The highway from Olney to Columbia was proposed as one of the original state highways by the Maryland State Roads Commission in 1909. The portion east of Clarksville was once part of a turnpike called the Ellicott City and Clarksville Turnpike; the portion of the turnpike from Ellicott City through Columbia to Cedar Lane at Elioak was resurfaced with macadam in 1914. Two portions of Clarksville Pike, from Snell's Bridge across the Patuxent River to Highland and a section north of Clarksville, were completed as 15 ft concrete roads in 1918. The gaps between Highland and Clarksville and at the Middle Patuxent River between Clarksville and Elioak were under construction as concrete roads in 1919 and finished by 1921. Three segments of macadam road were constructed along Clarksville Pike from Olney through Sandy Spring and Ashton to Snell's Bridge between 1916 and 1919. Clarksville Pike was widened with a pair of 3 ft concrete shoulders from Columbia to Elioak by 1927. The remainder of the highway to Olney was widened to a minimum width of 20 ft by 1930. MD 108's modern bridge across the Patuxent River was built in 1934, replacing Snell's Bridge.
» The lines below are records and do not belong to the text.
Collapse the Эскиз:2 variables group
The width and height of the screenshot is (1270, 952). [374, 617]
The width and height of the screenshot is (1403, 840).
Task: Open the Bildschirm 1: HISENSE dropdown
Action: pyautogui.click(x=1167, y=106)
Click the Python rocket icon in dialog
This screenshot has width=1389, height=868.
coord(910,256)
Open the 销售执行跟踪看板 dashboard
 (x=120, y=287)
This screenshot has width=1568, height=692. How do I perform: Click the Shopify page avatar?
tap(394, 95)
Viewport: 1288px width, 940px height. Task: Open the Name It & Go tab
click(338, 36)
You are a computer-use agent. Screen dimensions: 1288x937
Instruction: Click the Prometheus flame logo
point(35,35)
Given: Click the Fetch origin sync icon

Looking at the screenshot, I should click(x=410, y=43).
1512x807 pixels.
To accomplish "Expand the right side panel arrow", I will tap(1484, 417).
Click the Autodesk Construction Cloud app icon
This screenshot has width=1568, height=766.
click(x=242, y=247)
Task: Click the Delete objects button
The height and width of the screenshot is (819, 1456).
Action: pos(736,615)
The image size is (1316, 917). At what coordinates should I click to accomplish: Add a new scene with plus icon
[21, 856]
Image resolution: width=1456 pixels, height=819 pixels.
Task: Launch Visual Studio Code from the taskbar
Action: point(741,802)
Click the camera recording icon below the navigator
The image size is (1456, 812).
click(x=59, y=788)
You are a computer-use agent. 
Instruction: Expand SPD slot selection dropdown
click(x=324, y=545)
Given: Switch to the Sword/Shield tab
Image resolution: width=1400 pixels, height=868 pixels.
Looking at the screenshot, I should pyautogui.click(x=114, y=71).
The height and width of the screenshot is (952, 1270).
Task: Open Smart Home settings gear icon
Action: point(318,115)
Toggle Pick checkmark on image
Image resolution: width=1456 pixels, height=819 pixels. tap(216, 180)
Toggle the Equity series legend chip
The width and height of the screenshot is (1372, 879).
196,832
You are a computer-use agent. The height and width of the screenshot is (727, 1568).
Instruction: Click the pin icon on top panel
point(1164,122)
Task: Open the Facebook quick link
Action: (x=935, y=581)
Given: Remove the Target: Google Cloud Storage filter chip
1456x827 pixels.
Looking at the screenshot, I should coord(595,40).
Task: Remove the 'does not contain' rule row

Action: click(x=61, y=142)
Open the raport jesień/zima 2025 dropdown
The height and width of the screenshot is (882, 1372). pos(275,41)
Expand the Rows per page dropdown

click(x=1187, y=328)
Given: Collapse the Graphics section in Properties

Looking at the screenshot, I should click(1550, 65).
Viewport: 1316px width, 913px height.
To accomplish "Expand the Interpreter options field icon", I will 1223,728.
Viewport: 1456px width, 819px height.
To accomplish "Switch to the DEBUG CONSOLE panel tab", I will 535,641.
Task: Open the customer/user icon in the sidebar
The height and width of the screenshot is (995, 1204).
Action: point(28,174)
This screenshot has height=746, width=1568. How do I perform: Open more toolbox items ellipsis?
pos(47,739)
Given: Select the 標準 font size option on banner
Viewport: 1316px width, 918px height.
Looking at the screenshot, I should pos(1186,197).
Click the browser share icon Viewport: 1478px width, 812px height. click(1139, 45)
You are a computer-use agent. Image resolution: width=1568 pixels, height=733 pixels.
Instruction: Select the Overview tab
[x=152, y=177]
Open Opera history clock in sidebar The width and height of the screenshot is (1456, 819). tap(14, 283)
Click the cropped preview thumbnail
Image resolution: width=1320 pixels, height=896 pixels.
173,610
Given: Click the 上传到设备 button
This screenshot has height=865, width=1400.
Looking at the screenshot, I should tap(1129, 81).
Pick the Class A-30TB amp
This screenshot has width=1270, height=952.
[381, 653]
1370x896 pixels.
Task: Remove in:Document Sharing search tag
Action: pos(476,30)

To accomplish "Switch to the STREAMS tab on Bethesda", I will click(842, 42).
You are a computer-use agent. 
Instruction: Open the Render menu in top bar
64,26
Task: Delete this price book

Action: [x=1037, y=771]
MD 531 was constructed as a macadam road from Waterloo to Jonestown in 1932. MD 175 was relocated, widened, and resurfaced along old MD 531 from Waterloo to Jonestown in 1954. Old Annapolis Road from Columbia to Jonestown was brought into the state highway system as MD 539 in 1956. The new Columbia Pike from Columbia south to White Oak was complete in 1958 but did not become part of US 29 until 1960. Old US 29 from White Oak to Ashton was renumbered MD 650; MD 108 was extended east along old US 29 from Ashton to Columbia and along MD 539 to MD 175 at Jonestown. MD 175 was relocated to its and MD 108's present divided highway west of I-95 in 1969 in conjunction with the construction of the I-95-MD 175 interchange between then and 1971. When MD 175 was relocated to its present alignment through Columbia in 1977, MD 108 was extended along old MD 175 to its present eastern terminus. MD 108 was expanded to a four-lane divided highway on either side of US 29 in conjunction with the construction of the interchange in 1987 and 1988. The state highway was expanded to a four-lane divided highway through Olney in 1994. MD 108's interchange with MD 32 was built in 1996. MD 108 was later widened at its intersection at Centennial Lane and Beaverbrook Road from the middle of 2021 to early 2023.

==Junction list==

County: Location; mi; km; Destinations; Notes
Montgomery: Damascus; 0.00; 0.00; MD 27 (Ridge Road) – Mount Airy, Germantown; Western terminus
0.15: 0.24; MD 124 south (Woodfield Road) – Gaithersburg; Northern terminus of MD 124
Etchison: 4.44; 7.15; MD 650 south (Damascus Road) – Ashton; Northern terminus of MD 650
Olney: 13.36; 21.50; MD 97 (Georgia Avenue) – Silver Spring, Cooksville
Sandy Spring: 14.79; 23.80; MD 182 south (Dr. Bird Road) – Norwood; Northern terminus of MD 182
Ashton: 16.57; 26.67; MD 650 (New Hampshire Avenue) – Colesville
Howard: Highland; 20.52; 33.02; MD 216 east (Scaggsville Road) – Fulton; Western terminus of MD 216
Clarksville: 22.73; 36.58; MD 32 (Patuxent Freeway/Sykesville Road) – Sykesville, Annapolis; MD 32 Exit 20
Columbia: 29.19; 46.98; US 29 (Columbia Pike) – Columbia Town Center, Baltimore; US 29 Exit 21
31.23: 50.26; MD 100 east – Glen Burnie; MD 100 Exit 2; exit from and entrance to eastbound MD 100
31.34: 50.44; MD 104 north (Waterloo Road) to MD 100 west – Ellicott City; Southern terminus of MD 104; MD 108 turns south onto Waterloo Road
34.23: 55.09; MD 175 (Rouse Parkway) to I-95 – Jessup, Columbia Town Center; Eastern terminus
1.000 mi = 1.609 km; 1.000 km = 0.621 mi Incomplete access;

==Auxiliary routes==
MD 108 has two auxiliary routes:
- MD 108A is the designation for Thomas Williams Way, a 0.12 mi service road from a dead end east to MD 981 (Tricross Drive) at the MD 108-MD 104 intersection. The service road provides access to several homes and two churches. Prior to 2013, MD 108A extended to MD 108.
- MD 108H is the designation for Presbyterian Circle, a 0.22 mi service road from MD 108 west to a dead end adjacent to the MD 108-US 29 interchange. The service road provides access to a church and a park-and-ride.